Ok. We'll have to make sure the schedule is sane. I need to do something ASAP, or I'm going to miss my post :-(
 
That stripes idea still sounds good to me, no matter if as a flag or something else.
And/or the "push prefrozen ice creams from a tray into a big casserole of newly-churned ice cream of different color". If you don't have a novelty-shaped ice tray, you could freeze some discs on the bottom of silicone muffin molds.
 
I wonder what to make out of stripes if not a flag. But I still want to try that sometime, so I might do that.
I just need to get on it!
 
A sock?
 
An ice cream sock?
But, how'd you make a puppet out of that?
 
5:41 PM
 
Hmmm, that doesn't look like a puppet. Seems to have a leg inserted into the sock, not a hand.
 
I would just leave it as a striped rectangle. I bet that it will produce very beautiful portions when you scoop across the stripes at a slight bias.
 
I could do that. That's just one step away from the flag (the one step being cut out a rectangle, and fill with blue)
 
It also saves you from the trouble of making blue ice cream. You can do pink cherry ice cream and yellow banana ice cream, for example.
 
Well, the red I was using before is raspberry sherbet... which should go with the vanilla
Of course, if its red and white, it'll look sort of like a candy cane :-P
So maybe mint ice cream is called for. But I don't think that'd go with raspberry. Or any other natural red or pink
 
5:47 PM
Or use green kiwi-mint sorbet somewhere, it looks unusual for ice cream, so a Blickfänger. (Look-catcher?) Use a few drops of mint liqueur for softness and color.

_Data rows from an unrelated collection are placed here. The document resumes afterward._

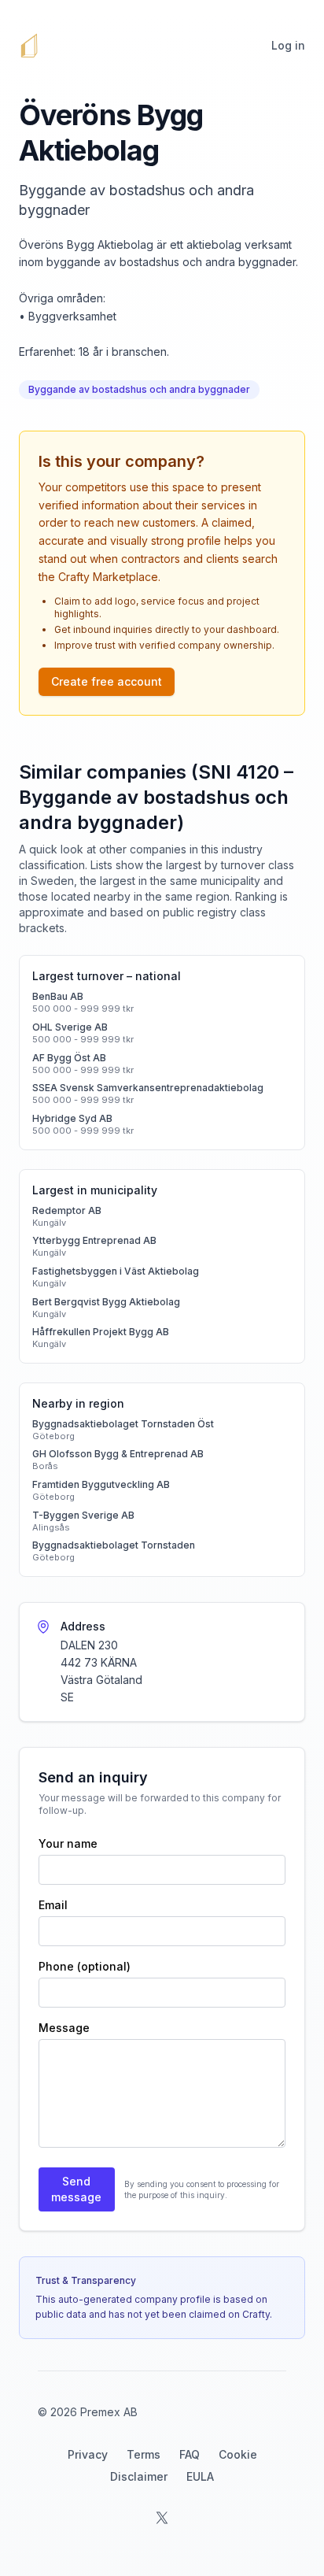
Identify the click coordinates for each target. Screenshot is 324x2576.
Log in (288, 45)
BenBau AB (57, 996)
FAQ (189, 2454)
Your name (68, 1843)
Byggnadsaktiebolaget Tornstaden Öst (123, 1424)
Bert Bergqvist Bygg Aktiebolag (106, 1302)
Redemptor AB (66, 1210)
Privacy (88, 2454)
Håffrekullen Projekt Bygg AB (100, 1332)
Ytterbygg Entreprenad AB (94, 1240)
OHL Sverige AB (70, 1027)
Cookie (238, 2454)
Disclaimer (139, 2476)
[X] (162, 2518)
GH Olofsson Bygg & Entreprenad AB (118, 1454)
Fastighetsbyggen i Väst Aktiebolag (115, 1271)
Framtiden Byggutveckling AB (101, 1484)
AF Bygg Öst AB (69, 1058)
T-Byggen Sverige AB (83, 1515)
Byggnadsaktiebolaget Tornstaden (113, 1545)
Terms (143, 2454)
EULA (200, 2476)
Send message (76, 2189)
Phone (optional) (85, 1966)
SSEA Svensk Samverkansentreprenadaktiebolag (147, 1088)
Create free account (106, 681)
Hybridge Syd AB (72, 1118)
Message (64, 2027)
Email (53, 1905)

Kiwi-mint goes with strawberry. Actually also with cherry.
 
Never had kiwi-mint before. Interesting.
 
It came in the booklet of my ice cream machine, I tried it and liked it.
 
I'm not sure the rest of the family cares for kiwi, actually. But raspberry and vanilla are safe. And the blueberry ice cream was a hit, so I know that's safe.
But yeah, the main thing is to get the stripes working.
 
Make whatever taste you like best, without a "flag" goal, there are no constraints on the colors, other than sufficient contrast.